Trasformazioni e mutanti
Arriva la banda dei néocon in salsa francese, antiliberali e nazionalisti
I tormenti economici nel Vecchio continente hanno indotto parecchi ripensamenti nel conservatorismo europeo. La conservatrice più forte dell’Europa, la cancelliera tedesca Angela Merkel, si appresta a un’altra convivenza al governo con i socialdemocratici. Il quieto premier spagnolo, Mariano Rajoy, sta rimettendo in sesto l’economia del suo paese, senza troppe dichiarazioni ideologiche e con molte iniziative concrete.
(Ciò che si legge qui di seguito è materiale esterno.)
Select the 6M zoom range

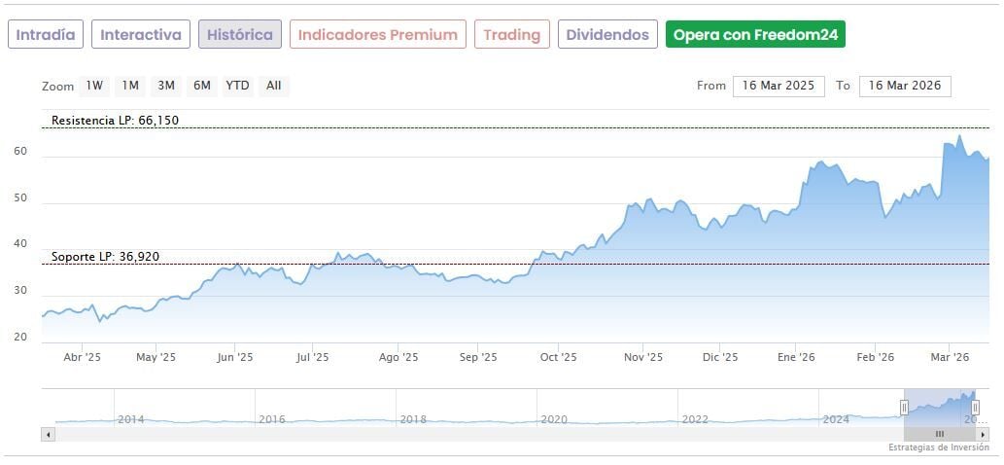click(202, 86)
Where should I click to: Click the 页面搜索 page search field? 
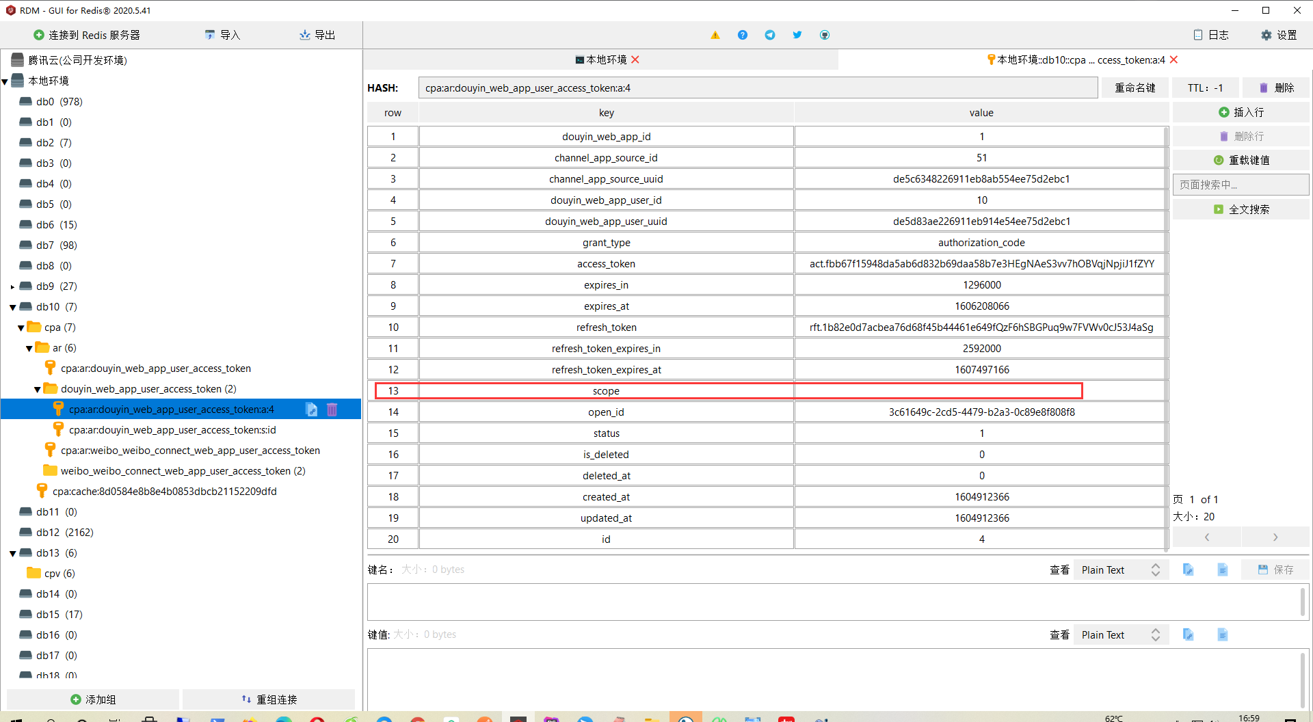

I tormenti economici nel Vecchio continente hanno indotto parecchi ripensamenti nel conservatorismo europeo. La conservatrice più forte dell’Europa, la cancelliera tedesca Angela Merkel, si appresta a un’altra convivenza al governo con i socialdemocratici. Il quieto premier spagnolo, Mariano Rajoy, sta rimettendo in sesto l’economia del suo paese, senza troppe dichiarazioni ideologiche e con molte iniziative concrete. Nel Regno Unito che da sempre tenta di prendere le distanze dal continente, il governo di David Cameron raccoglie i primi frutti di un’austerità che s’annuncia “permanente” (anche se a Londra l’ideologo dei Tory è il sindaco, Boris Johnson, che mercoledì, all’annuale Margaret Thatcher Lecture, ha fatto un appello provocatorio ai “Gordon Gekko della City” perché usino tutta la loro “avidità per promuovere la crescita economica”). Nella Francia guidata dal socialista François Hollande, sono invece tornati i “néocon”, in versione francese 2013, come li lancia il magazine Point sulla copertina del numero in edicola da ieri. I neocon americani, i liberal assaliti dalla realtà negli anni Settanta, non c’entrano nulla, e non c’entrano nemmeno i “néocon” francesi del 2007, come furono chiamati gli intellettuali di sinistra che si lasciarano sedurre dal riformismo dell’ex presidente Nicolas Sarkozy. Il contesto ideologico di questo neoconservatorismo, scrive il Point, risponde più “alla definizione che ne ha dato lo storico Zeev Sternhell: ‘Il nemico dei neoconservatori non è né lo statalismo né il socialismo, ma il liberismo’”.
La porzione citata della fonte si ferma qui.